The company expects organic sales to increase at a CAGR of 4-6% through fiscal 2027. It expects adjusted EBITDA margin of 20-23% through fiscal 2027. KMT anticipates adjusted earnings per share to increase at a CAGR of 20-25%. It estimates adjusted return on invested capital of 12-14%. Free operating cash flow is predicted to be more than 100% of adjusted net income through fiscal 2027.

Kennametal also announced a $100 million operational excellence and capacity optimization cost savings initiative, as part of which the company plans to shut down three to five plants and reduce inventory levels. The latest cost-reduction initiative includes the previously announced $20 million restructuring program.

Kennametal’s president and CEO Christopher Rossi said that the company has lately invested in upgrading its manufacturing facilities to drive productivity, enhance customer service and add products to the market. The company is experiencing growth in its aerospace and defense markets as a result of its enhanced commercial excellence process. Based on these initiatives, along with its latest cost-reduction actions, KMT is confident of being able to achieve its financial targets through fiscal 2027.

Zacks Rank & Key Picks

Kennametal presently carries a Zacks Rank #3 (Hold).

Some better-ranked stocks within the broader Industrial Products sector are as follows:

Flowserve Corporation (FLS - Free Report) presently sports a Zacks Rank #1 (Strong Buy). The company pulled off a trailing four-quarter earnings surprise of 6.2%, on average. You can see the complete list of today’s Zacks #1 Rank stocks.

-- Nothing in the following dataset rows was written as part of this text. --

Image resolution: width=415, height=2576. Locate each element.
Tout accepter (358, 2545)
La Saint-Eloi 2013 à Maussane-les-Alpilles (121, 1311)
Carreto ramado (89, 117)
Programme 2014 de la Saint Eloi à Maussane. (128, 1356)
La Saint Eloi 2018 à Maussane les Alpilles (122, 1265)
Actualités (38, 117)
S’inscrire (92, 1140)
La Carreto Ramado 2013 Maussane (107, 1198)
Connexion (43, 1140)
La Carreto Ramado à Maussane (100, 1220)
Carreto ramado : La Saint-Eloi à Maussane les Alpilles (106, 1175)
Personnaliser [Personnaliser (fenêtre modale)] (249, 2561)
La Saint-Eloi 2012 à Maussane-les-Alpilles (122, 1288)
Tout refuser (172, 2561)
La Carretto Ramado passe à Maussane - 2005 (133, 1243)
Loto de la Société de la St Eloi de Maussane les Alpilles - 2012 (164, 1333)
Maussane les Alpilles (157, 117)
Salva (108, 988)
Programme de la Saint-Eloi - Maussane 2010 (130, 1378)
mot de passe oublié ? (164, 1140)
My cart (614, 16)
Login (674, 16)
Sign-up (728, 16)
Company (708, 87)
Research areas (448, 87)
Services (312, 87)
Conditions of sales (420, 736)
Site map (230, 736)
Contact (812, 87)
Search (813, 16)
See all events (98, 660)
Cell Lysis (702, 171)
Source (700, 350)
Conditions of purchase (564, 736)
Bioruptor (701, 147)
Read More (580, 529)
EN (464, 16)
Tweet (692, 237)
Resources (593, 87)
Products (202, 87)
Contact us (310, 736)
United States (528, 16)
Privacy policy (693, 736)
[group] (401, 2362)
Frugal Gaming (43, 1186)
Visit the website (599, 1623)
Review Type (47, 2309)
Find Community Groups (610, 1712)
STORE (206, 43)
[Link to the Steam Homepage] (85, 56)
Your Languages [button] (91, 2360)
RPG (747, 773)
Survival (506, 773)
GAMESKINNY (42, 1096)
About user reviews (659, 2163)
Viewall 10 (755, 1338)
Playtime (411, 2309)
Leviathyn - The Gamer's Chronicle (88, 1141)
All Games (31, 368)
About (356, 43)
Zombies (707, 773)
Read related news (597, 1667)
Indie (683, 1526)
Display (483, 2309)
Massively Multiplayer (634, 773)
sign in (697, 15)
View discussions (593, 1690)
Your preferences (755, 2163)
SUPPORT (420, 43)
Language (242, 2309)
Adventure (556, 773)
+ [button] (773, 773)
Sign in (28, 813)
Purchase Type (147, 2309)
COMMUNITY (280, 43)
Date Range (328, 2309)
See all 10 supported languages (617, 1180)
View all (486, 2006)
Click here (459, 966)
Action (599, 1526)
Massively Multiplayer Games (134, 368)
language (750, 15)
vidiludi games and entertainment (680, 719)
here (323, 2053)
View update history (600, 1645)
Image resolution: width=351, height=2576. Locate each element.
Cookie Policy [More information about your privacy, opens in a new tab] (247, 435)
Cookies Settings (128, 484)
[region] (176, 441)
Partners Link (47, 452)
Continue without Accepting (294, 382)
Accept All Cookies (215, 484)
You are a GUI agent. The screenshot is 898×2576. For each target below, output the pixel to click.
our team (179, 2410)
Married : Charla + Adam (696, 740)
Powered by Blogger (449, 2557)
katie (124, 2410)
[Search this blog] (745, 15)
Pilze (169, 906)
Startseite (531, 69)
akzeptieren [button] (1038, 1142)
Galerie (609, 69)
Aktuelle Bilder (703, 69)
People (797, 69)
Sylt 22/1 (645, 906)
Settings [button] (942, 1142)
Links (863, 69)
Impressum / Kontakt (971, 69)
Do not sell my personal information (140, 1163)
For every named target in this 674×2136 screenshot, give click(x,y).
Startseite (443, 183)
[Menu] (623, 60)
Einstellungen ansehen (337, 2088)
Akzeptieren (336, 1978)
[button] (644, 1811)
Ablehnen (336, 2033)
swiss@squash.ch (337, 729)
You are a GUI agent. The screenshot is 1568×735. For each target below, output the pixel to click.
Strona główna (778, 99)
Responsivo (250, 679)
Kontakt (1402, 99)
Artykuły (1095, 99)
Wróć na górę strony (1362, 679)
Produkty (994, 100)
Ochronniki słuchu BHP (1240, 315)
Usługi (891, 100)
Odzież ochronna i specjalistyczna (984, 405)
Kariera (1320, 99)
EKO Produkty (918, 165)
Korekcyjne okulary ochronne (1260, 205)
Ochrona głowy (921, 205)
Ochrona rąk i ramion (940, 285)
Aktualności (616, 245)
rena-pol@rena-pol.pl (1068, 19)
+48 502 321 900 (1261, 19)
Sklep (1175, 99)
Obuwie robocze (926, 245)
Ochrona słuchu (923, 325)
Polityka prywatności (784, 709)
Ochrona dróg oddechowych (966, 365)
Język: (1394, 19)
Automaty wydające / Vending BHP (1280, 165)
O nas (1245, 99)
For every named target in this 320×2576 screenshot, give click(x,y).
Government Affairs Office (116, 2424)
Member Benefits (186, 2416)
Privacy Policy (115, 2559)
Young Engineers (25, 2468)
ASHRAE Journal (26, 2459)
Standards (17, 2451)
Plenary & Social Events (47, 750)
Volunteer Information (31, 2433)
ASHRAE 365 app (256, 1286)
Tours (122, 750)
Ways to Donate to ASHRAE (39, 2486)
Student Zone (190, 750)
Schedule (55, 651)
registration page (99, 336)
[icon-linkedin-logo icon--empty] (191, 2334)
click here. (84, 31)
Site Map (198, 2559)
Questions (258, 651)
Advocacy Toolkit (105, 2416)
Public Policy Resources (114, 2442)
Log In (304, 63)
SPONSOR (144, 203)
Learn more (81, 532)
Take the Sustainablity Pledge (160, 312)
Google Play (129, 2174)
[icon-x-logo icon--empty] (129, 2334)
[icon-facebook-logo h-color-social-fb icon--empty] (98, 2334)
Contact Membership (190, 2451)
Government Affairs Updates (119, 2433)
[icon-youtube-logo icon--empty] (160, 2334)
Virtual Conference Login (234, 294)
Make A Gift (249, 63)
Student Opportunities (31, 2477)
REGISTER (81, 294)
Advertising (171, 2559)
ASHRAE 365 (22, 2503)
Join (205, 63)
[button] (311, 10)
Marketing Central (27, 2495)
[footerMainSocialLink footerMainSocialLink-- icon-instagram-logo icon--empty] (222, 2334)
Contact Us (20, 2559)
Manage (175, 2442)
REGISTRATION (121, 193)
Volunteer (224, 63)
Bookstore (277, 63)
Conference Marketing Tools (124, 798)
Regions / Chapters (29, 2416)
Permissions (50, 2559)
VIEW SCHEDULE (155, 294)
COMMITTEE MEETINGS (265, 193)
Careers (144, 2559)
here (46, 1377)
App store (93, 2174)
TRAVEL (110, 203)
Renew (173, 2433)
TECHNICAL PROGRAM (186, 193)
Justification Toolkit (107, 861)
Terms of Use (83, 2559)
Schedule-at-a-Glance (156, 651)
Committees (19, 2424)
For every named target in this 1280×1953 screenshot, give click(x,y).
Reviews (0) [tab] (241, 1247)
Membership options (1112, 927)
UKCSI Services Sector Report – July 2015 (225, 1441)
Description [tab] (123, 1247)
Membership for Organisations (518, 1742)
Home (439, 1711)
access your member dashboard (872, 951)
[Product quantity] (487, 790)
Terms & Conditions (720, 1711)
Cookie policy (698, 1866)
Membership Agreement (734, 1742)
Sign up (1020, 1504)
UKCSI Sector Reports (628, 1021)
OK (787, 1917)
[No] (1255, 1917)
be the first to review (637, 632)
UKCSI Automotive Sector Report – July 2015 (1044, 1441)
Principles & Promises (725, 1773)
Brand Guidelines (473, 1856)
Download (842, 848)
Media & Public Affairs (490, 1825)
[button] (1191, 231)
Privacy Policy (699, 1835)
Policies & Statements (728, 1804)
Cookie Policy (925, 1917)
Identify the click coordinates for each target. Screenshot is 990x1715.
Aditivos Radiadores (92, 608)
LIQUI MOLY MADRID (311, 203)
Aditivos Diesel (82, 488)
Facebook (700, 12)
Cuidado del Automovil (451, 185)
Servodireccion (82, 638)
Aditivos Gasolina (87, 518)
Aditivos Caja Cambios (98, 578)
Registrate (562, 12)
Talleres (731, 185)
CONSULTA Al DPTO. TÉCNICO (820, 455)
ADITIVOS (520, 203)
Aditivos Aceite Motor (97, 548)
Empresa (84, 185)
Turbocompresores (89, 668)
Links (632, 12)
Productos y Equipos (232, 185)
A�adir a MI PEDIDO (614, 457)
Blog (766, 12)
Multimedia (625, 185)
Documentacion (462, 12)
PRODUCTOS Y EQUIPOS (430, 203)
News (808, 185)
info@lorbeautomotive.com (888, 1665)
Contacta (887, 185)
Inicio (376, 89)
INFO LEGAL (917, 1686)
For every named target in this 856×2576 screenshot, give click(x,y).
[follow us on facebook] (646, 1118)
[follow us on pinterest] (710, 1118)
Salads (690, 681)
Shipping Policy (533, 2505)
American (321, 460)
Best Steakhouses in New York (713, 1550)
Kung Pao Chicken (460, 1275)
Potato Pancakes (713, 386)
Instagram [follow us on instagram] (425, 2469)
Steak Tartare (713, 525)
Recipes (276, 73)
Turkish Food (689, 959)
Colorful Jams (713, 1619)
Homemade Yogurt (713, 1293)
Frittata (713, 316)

Flowserve has an estimated earnings growth rate of 79.1% for the current year. The stock has jumped 31.2% so far this year.

Graham Corporation (GHM - Free Report) currently flaunts a Zacks Rank #1. The company pulled off a trailing four-quarter earnings surprise of 243.1%, on average.

Graham has an estimated earnings growth rate of 400% for the current fiscal year. The stock has rallied 68.7% so far this year.